The terms of Debtor’s proposed plan resulted from a series of negotiation and mediation efforts among a myriad of parties. It includes a series of compromises and settlements that resulted directly from “strenuous negotiation and mediation” efforts in the bankruptcy case.
The Bankruptcy Code and Rules require Court approval of such settlements and plan. So, on October 19, 2018, Empower filed its objections to the proposed plan and filed a motion to dismiss the Debtor’s Chapter 11 case.
Bankruptcy Court Ruling
On November 5, 2018, the Bankruptcy Court confirmed Debtor’s plan and overruled Empower’s motion to dismiss. [Fn. 3] It did so, based on the proposition that “Empower does not have standing or the right to appear and be heard” on such matters.
Here is the Bankruptcy Court’s rationale:
- Standing, and the right to be heard on a particular matter, is critical. The limits on such rights are vital in bankruptcy, the Court adds, where clouds of persons indirectly affected by the acts and entitlements of others may buzz about, delaying final resolution of cases.
- Standing rules in bankruptcy, under 11 U.S.C. § 1109(b) [Fn. 4], include the following:
• The right to appear and be heard as a party in interest under § 1109(b) is not the same as standing;
• § 1109 does not give every party in interest the right to seek relief on every issue;
• As to confirmation, “Congress did not intend to grant all parties in interest standing to be heard … on every single aspect of the reorganization proposal and the effects of its consummation”; and
• To establish standing to object to confirmation, a party in interest under § 1109(b) must possess a legally protected interest affected by confirmation.

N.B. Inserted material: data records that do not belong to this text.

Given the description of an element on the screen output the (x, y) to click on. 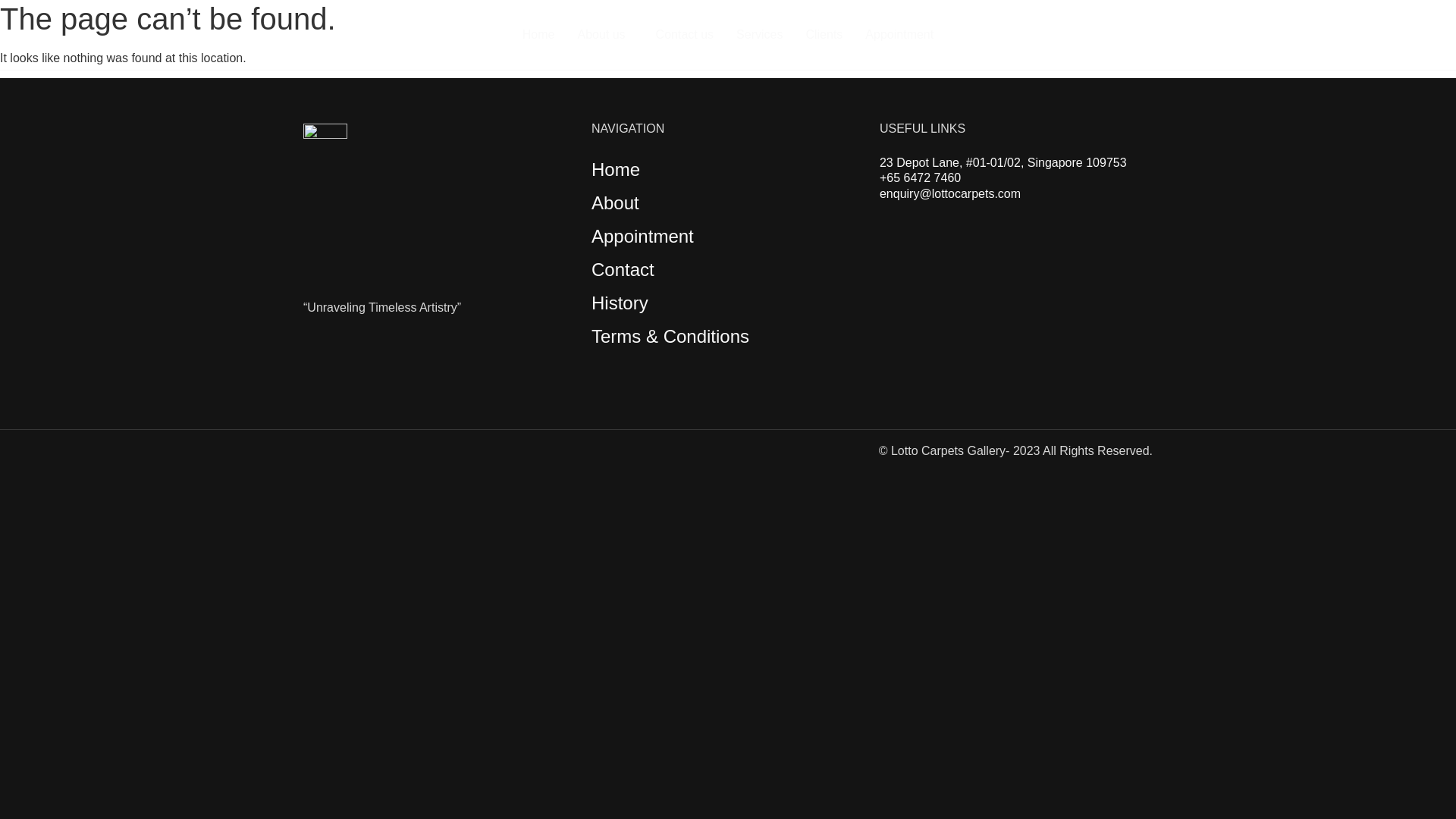
Home (615, 168)
Contact us (685, 34)
About us (604, 34)
About (615, 202)
Contact (622, 269)
Services (759, 34)
Home (538, 34)
Appointment (898, 34)
Appointment (642, 236)
Clients (823, 34)
Given the description of an element on the screen output the (x, y) to click on. 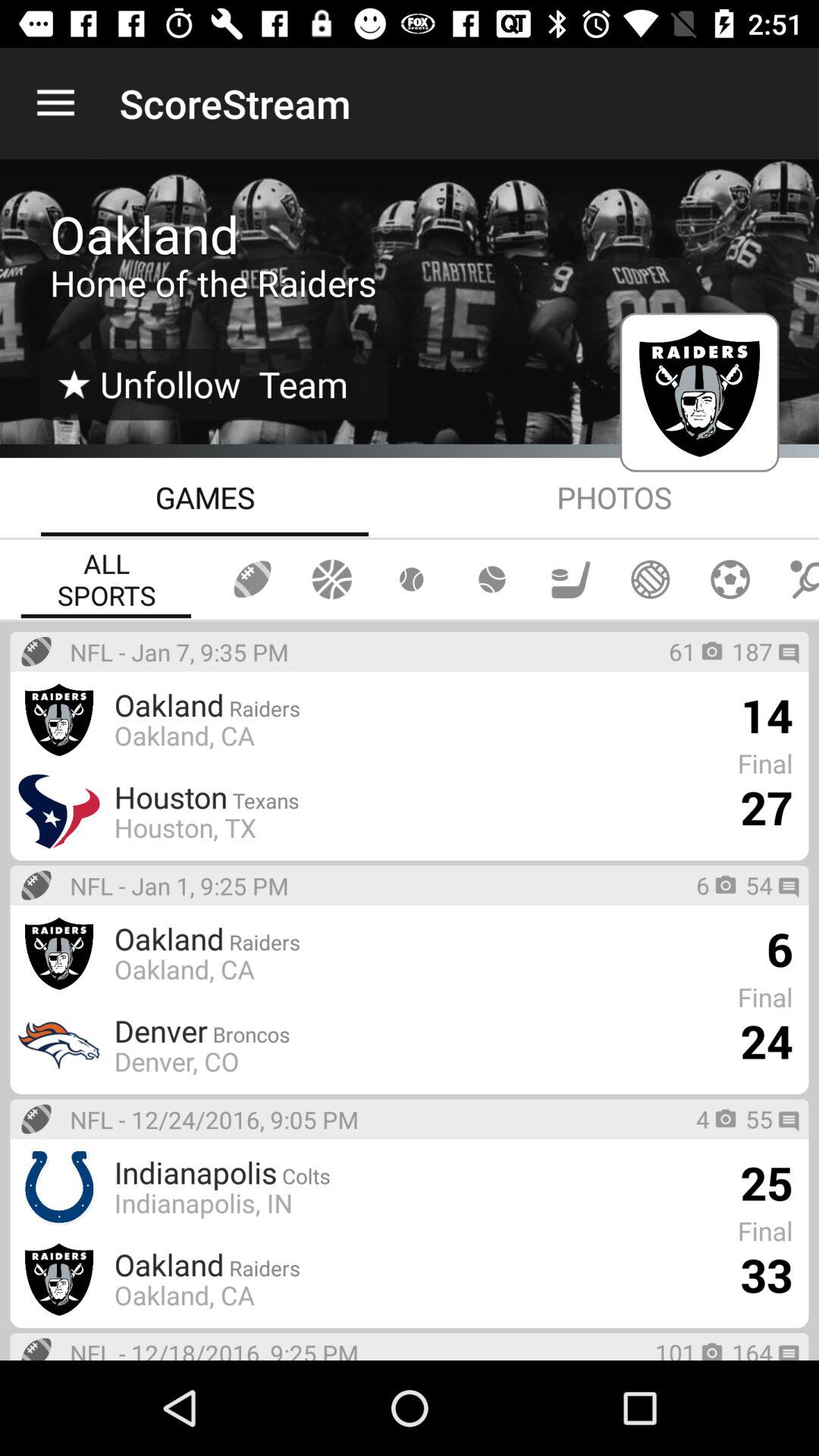
open icon next to the nfl 12 18 app (675, 1348)
Given the description of an element on the screen output the (x, y) to click on. 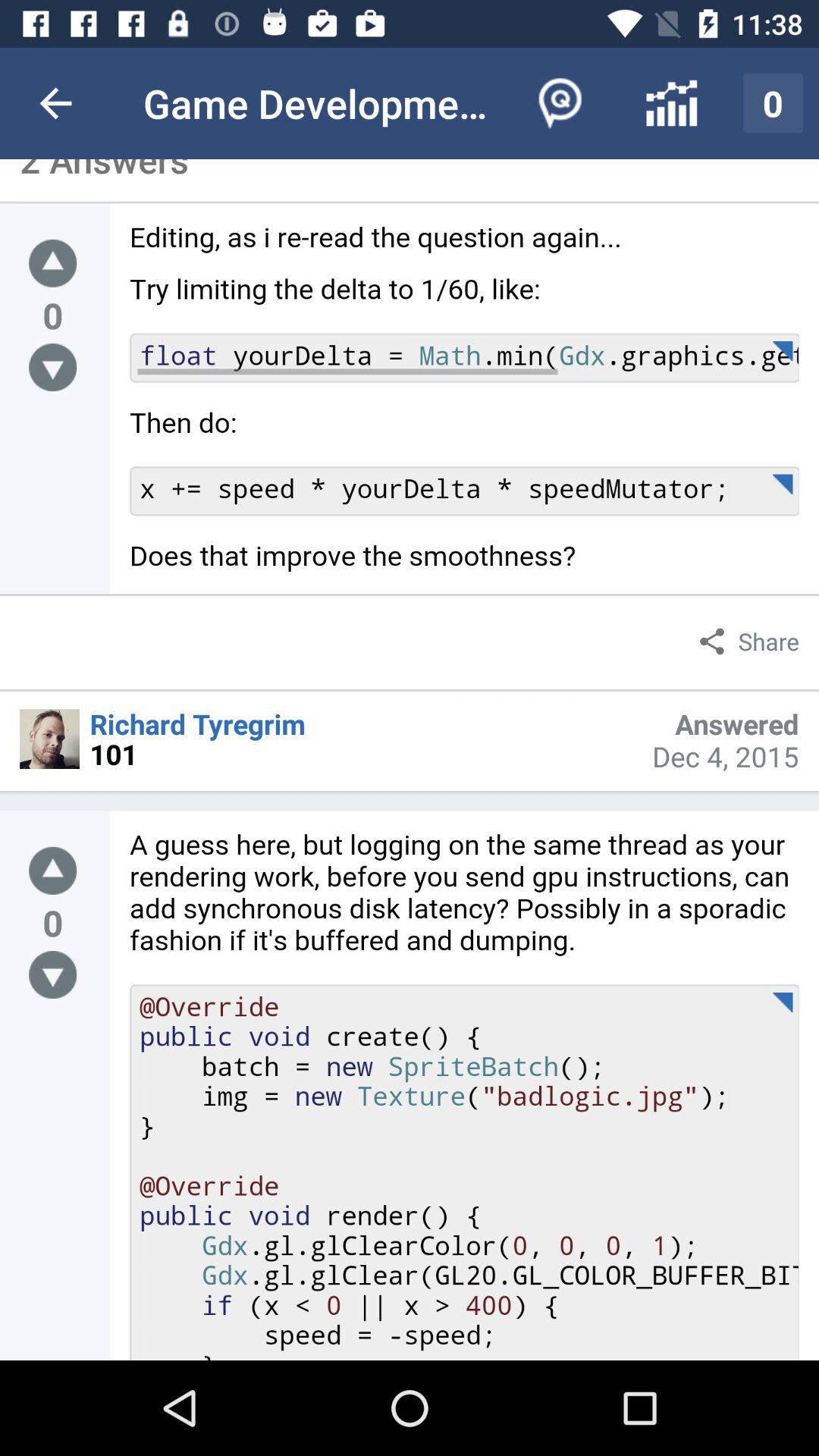
bell button (52, 870)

3. Empower’s goal throughout the Chapter 11 case, the Bankruptcy Court found, has been to to hinder and delay the case and to reduce or eliminate the bankruptcy estate’s chances of a successful recovery against it. Such goal, (i) is directly contrary to those of the creditors of this Debtor, (ii) is not a legitimate use of party in interest status in a Chapter 11 case, and (iii) is nothing more than a ruse to hold hostage all legitimate parties in the case, who have been working valiantly toward a consensual plan.
4. Empower is not a creditor of the Debtor, did not file a proof of claim in the bankruptcy, and has no pecuniary, legally protectable or practical stake in the outcome of the case. Empower’s only role in the bankruptcy is as a potential target of future litigation. As such, its interests are antithetical to the interests of legitimate creditors, who have a direct interest in maximizing a recovery from Empower.
5. Empower’s objection and motion to dismiss are an improper attempt to use the Bankruptcy Code as a shield against potential liability and to obtain a litigation or negotiation advantage. This will not be allowed to prevail.
Mediated settlements in bankruptcy are subject to bankruptcy court approval after notice to interested persons. The authority to oppose approval, however, is limited to those who have a genuine and legitimate stake in the outcome.
Footnote 1: Fed.R.Bankr.P. 9019(a) provides: “Compromise. On motion by the trustee and after notice and a hearing, the court may approve a compromise or settlement. Notice shall be given to creditors, the United States trustee, the debtor, and indenture trustees as provided in Rule 2002 and to any other entity as the court may direct.”
Footnote 2: The case is In re Campbellton-Graceville Hospital Corp., in the United States Bankruptcy Court for the Northern District of Florida, Case No. 17-40185.
Footnote 3: The Bankruptcy Court’s “Memorandum Opinion” is dated October 24, 2018, and appears at Doc. 842.
Footnote 4: 11 U.S.C. § 1109(b) provides: “A party in interest, including the debtor, the trustee, a creditors’ committee, an equity security holders’ committee, a creditor, an equity security holder, or any indenture trustee, may raise and may appear and be heard on any issue in a case under this chapter.”